ESAAMLG : Madagascar prend la présidence d’un réseau régional contre le blanchiment de capitaux
Madagascar assure, à partir de ce septembre 2026, la présidence de l’ESAAMLG, un réseau régional engagé dans la lutte contre le blanchiment de capitaux et le financement du terrorisme. Cette responsabilité a été officialisée lors de la 22e réunion du groupe, organisée à Kigali, au Rwanda, du 31 août au 5 septembre 2026. Elle permet à la Grande Île de participer directement aux décisions régionales et de renforcer sa coopération avec ses partenaires.
Un réseau régional contre les flux financiers illicites
L’ESAAMLG, ou Groupe d’action contre le blanchiment de capitaux en Afrique orientale et australe, rassemble des pays de cette région. Son rôle est de coordonner les efforts contre les mouvements financiers liés aux activités criminelles et au financement du terrorisme. Le groupe favorise l’échange d’informations, l’évaluation des dispositifs nationaux et l’adoption de normes communes. Il contribue aussi au renforcement des capacités des institutions chargées de surveiller les opérations financières.

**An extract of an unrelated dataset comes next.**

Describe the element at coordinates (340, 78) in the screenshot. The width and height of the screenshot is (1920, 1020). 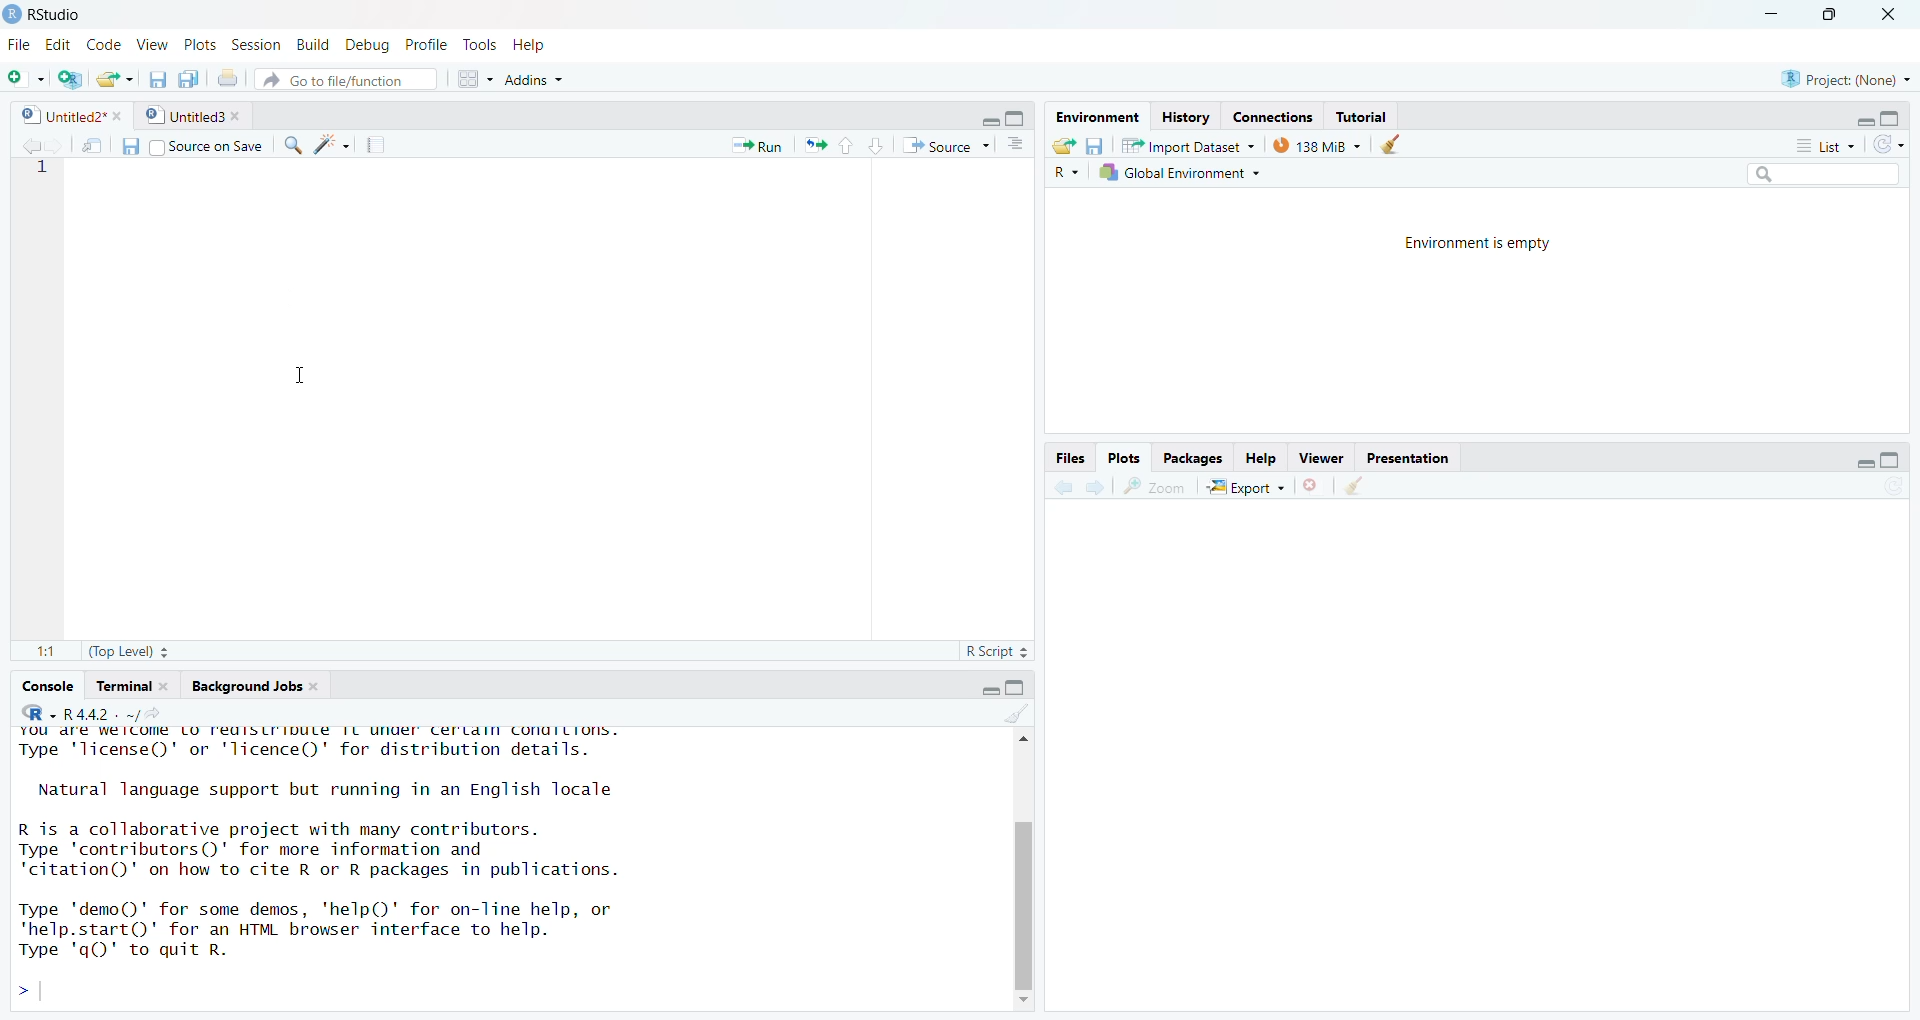
I see `Go to file/function` at that location.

La présidence malgache intervient dans un contexte où la lutte contre les flux financiers illicites reste une priorité pour les États. Elle représente ainsi une occasion de mieux faire entendre les intérêts de Madagascar dans les discussions régionales.
Une responsabilité importante pour Madagascar
Le ministre de l’Économie et des Finances, Dr Ramiarison Herinjatovo Aimé, assure la présidence du Conseil des ministres de l’ESAAMLG. De son côté, le directeur général par intérim du SAMIFIN, Dr Haja Lalao Razanamanana, représente Madagascar à la tête du Task Force of Senior Officials.
Dans son communiqué, le SAMIFIN a expliqué que durant ce mandat, Madagascar souhaite donner la priorité au suivi de la troisième évaluation mutuelle, afin de progresser dans la mise en œuvre des recommandations régionales. Le pays entend également renforcer la lutte contre les financements illicites liés aux secteurs extractifs et aux jeux d’argent.
L’amélioration de la collecte et du partage des informations, ainsi que le développement d’une surveillance fondée sur les risques, figurent aussi parmi les axes annoncés. Une attention particulière sera accordée aux opérateurs intervenant dans la finance virtuelle.
Cette présidence devrait permettre à Madagascar de consolider les compétences de ses institutions, de développer ses partenariats techniques et financiers et de renforcer sa crédibilité sur la scène internationale.